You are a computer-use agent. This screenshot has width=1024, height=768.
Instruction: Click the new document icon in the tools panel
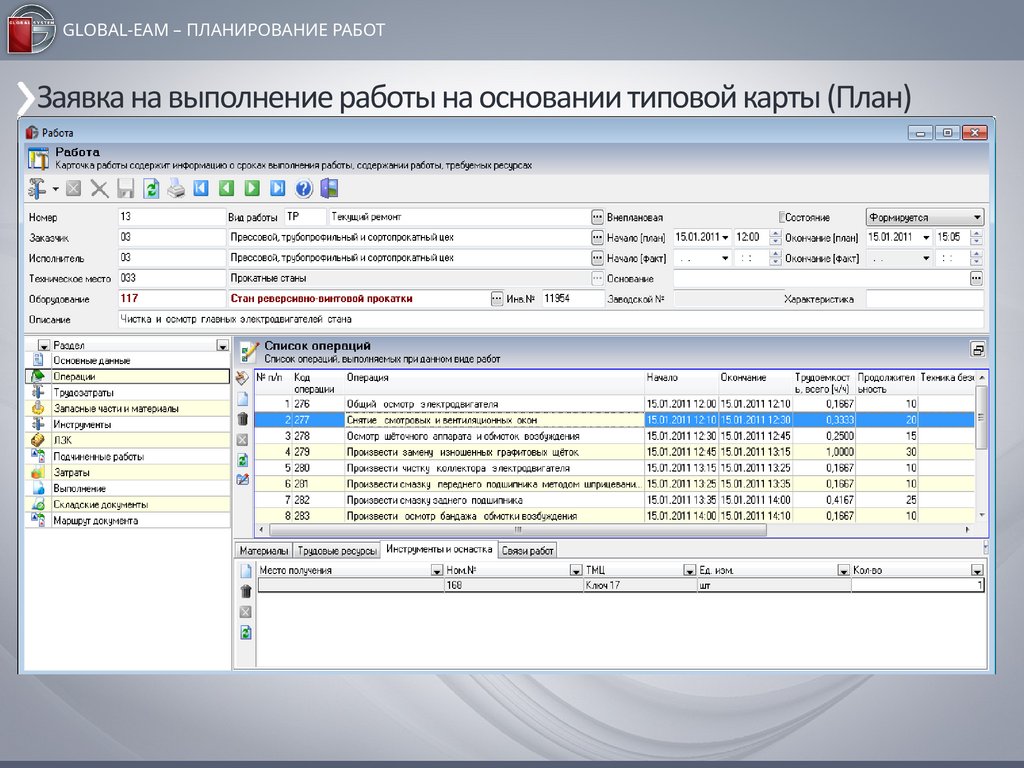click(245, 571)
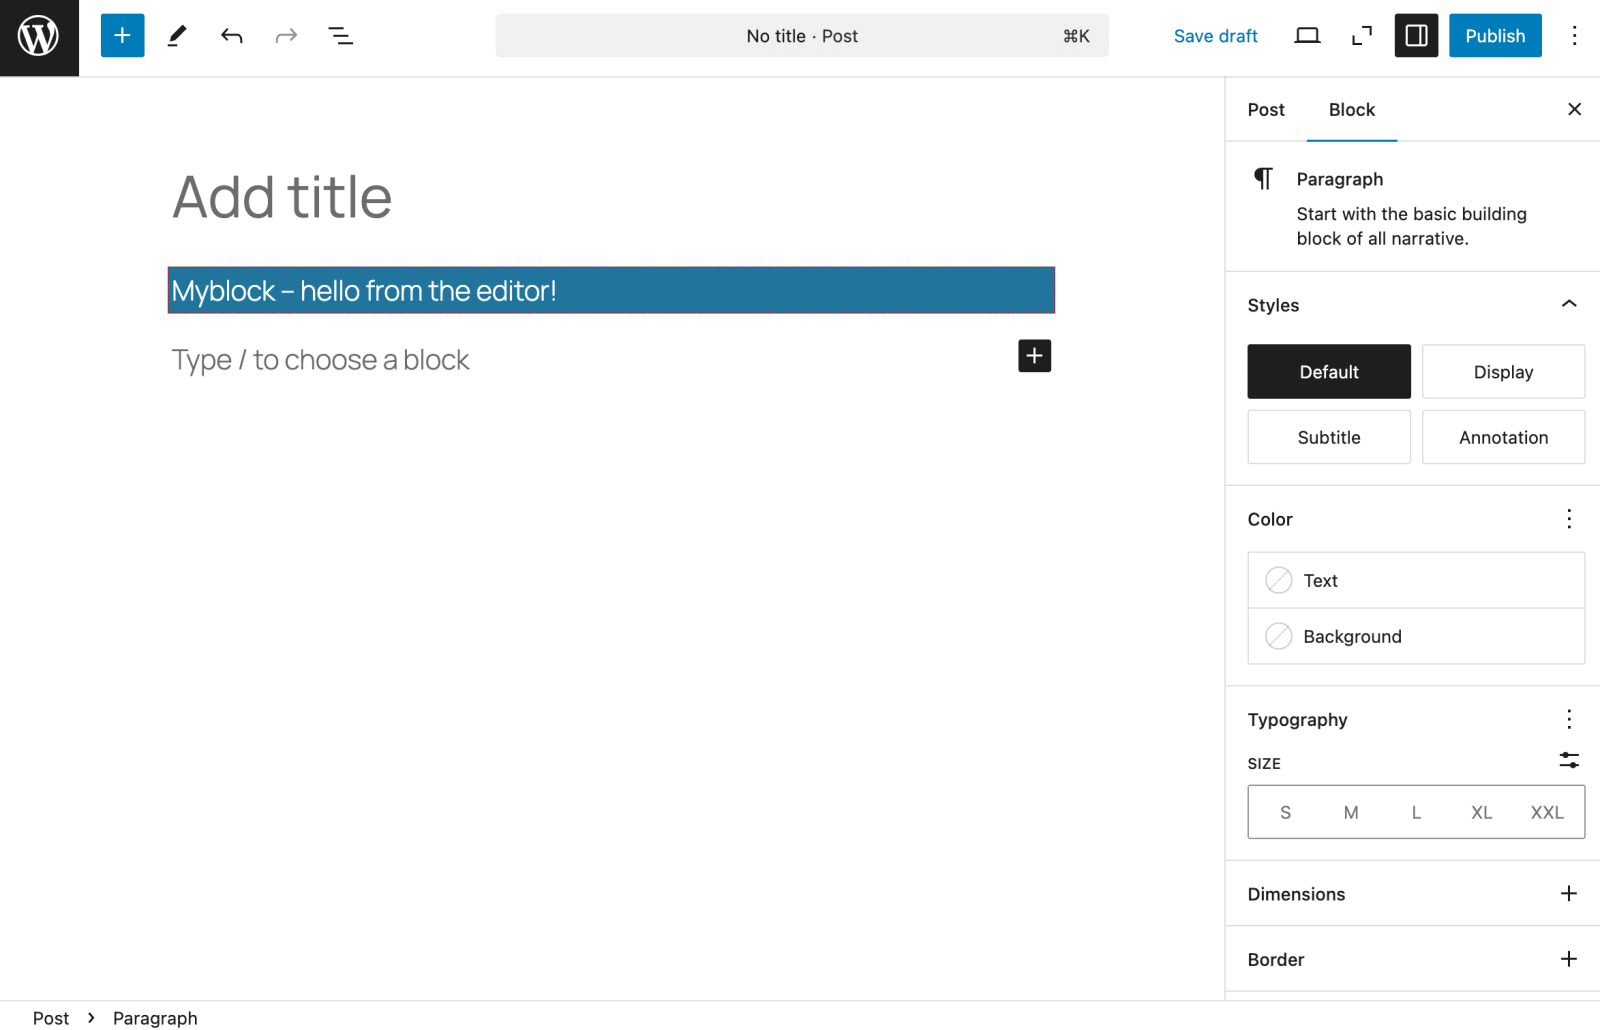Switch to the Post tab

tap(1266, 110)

※

### Work instructions
Please transcribe the listing exactly as it stands, but omit its pictures.

### Task output
You are a computer-use agent. This screenshot has width=1024, height=768.
Instruction: Click the new document icon in the tools panel
click(245, 571)
Switch to the Post tab

tap(1266, 110)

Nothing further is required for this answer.